Causes and symptoms of acute diverticulitis

It is not completely clear what causes diverticulitis or what causes formation of diverticula in the first place. It is, however, believed that the inflammation occurs when undigested food particles and fecal matter collect between diverticula or in one diverticulum, causing obstruction, distension of diverticula and overgrowth of the bacteria that are usually present in the colon.

Diverticula can be present in the colon without becoming inflamed or problematic. That condition is called asymptomatic diverticulosis. People who have it may never suffer from diverticulitis or inflammation. However, it seems that the risk of inflammation is increased in people with large number of diverticula in their colon.

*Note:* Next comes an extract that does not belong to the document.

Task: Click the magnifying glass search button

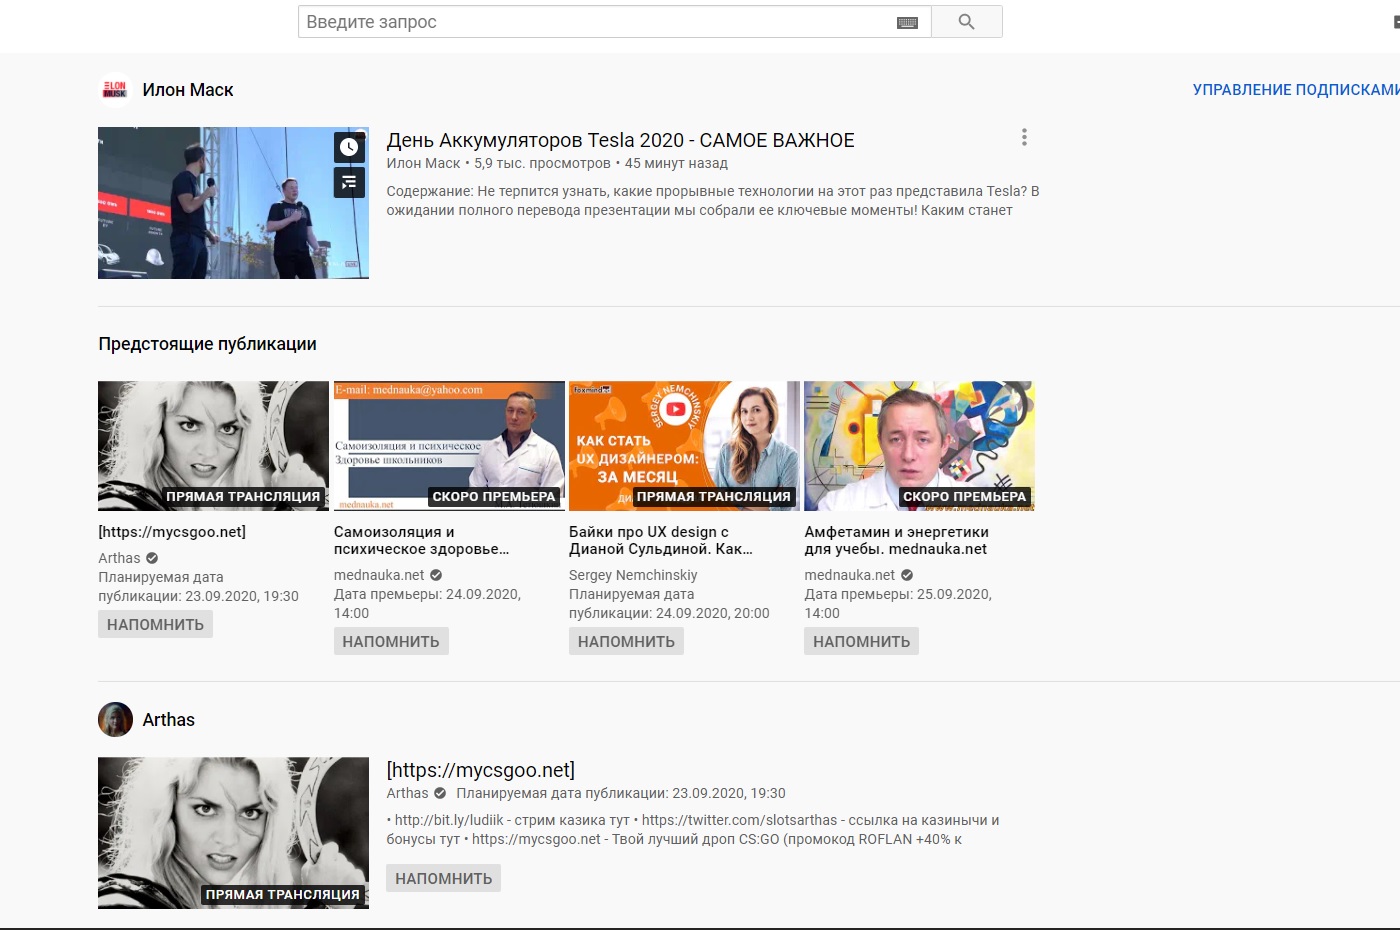Action: [966, 22]
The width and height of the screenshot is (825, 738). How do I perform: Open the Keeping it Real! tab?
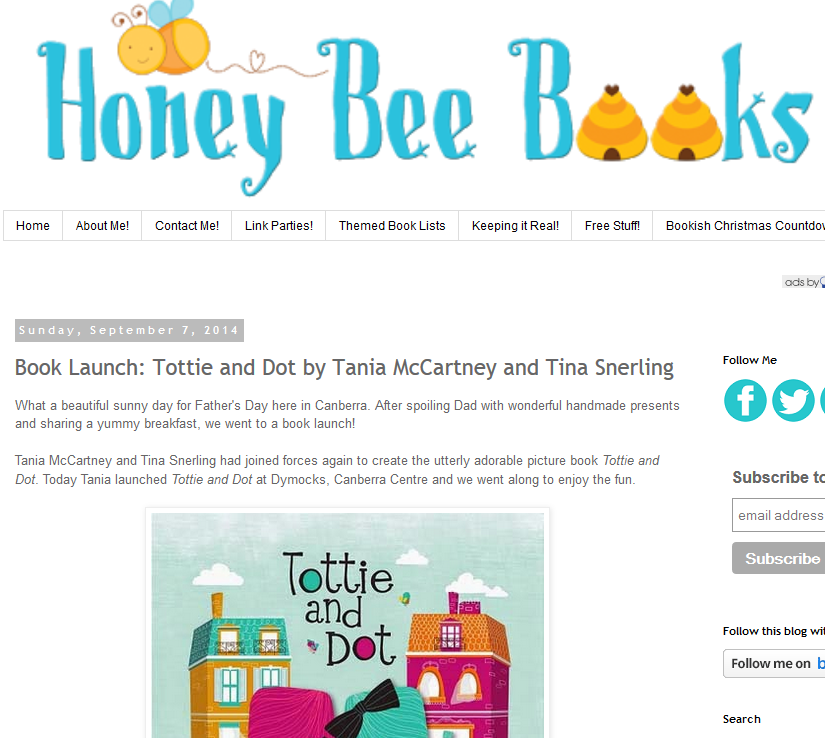click(x=515, y=226)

Symptoms of acute diverticulitis include pain in the lower left part of the abdomen, fever, nausea, diarrhea or constipation. Laboratory tests often show elevated number of white blood cells or leukocytes.

The symptoms usually start as mild tenderness or dull ache in the lower left abdomen and the pain progressively becomes sharper and more severe, accompanied by nausea, vomiting and fever.

Treatment for acute diverticulitis

Acute uncomplicated diverticulitis can be successfully treated in 70 to 100% cases, using conservative approach. Mild diverticulitis can be treated in an out-patient procedure, without hospitalizing the patient. Such treatment usually consists of liquid-only diet and administration of broad-spectrum antibiotics. The typical oral antibiotic regimen consists of the combination of Ciprofloxacin and metronidazole. The diet, which initially should be liquid-only, can gradually go back to normal as soon as the symptoms start to subside, which usually happens two or three days into the antibiotic regimen.

Hospitalization is required for patients who have severe diverticulitis, whose immune system is impaired or have other diseases along with diverticulitis. It is also required for those who still exhibit sever symptoms even after two or three days of oral antibiotic regimen and liquid diet. Those patients will be put on intravenous fluids and antimicrobial therapy that is more focused and intensive than broad-spectrum oral antibiotic treatment. In most cases, fever, pain and nausea begin to subside in a couple of days in the hospital.

If the condition does not improve after three days in the hospital, a CT scan may be performed to check for complications such as abdominal abscess. Peridiverticular abscess is usually solved in a procedure called percutaneous drainage.